The biggest challenges to stem cell replacement therapy are identifying the appropriate stem cell source (i.e., pancreatic cells, or liver cells) and ensuring that they both function well and will not be rejected by the recipient’s immune system. Much like a transplanted organ – most stem cell replacement therapies require immunosuppressing medications to prevent rejection.
What is different about the ViaCyte and CRISPR therapy?
By the end of the year, Viacyte will start a clinical trial of VCTX210, a gene-edited stem cell replacement therapy for T1D. Combining ViaCyte’s stem cell expertise with CRISPR Therapeutics’ pre-eminent gene-editing platform offers significant potential in the development of a cell replacement therapy that does not require immune suppression.
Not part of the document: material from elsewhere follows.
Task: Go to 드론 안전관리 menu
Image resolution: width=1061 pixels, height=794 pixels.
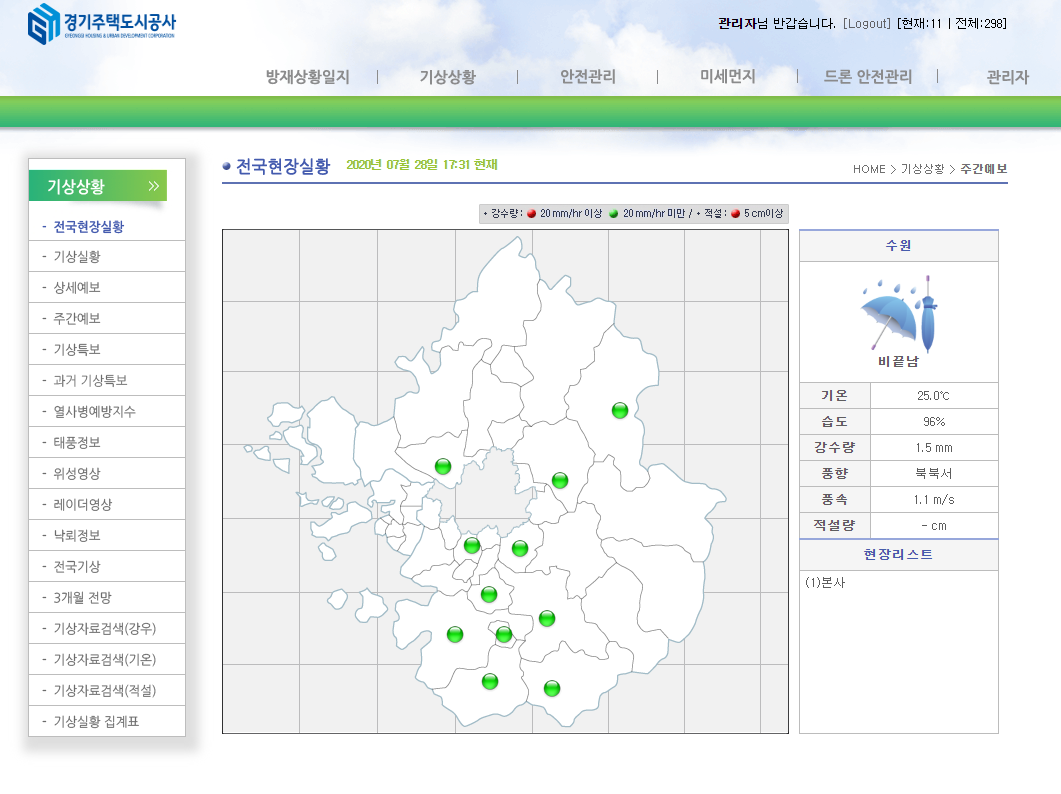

The phase I clinical trial will begin this year in Canada, and will evaluate the safety, efficacy, and immune evasiveness of the therapy, and will be the first time a gene-edited cell replacement therapy will be tested in people with T1D.
ViaCyte has previously demonstrated that their stem cell-derived beta cells, (which JDRF globally funded the development of), make insulin when transplanted into people with T1D. Now, CRISPR has applied their gene-editing technology to make these cells immune-evasive – meaning that they should not require immunosuppression to prevent rejection – a huge development in making the therapy more universally accessible to people with T1D.
What is JDRF’s role?
JDRF globally has been a long-time and significant supporter of ViaCyte, supporting the company through research funding, including funding 15 years ago (when ViaCyte was called CyThera) that underwrote development of the proprietary line of precursor stem cells used in their treatment.
This clinical trial is one of several potential beta cell replacement cures therapies JDRF is currently funding or supporting.
What does this mean for Canadians with T1D?
JDRF will be closely monitoring the results of the phase 1 clinical trial and will report back on results as they become available.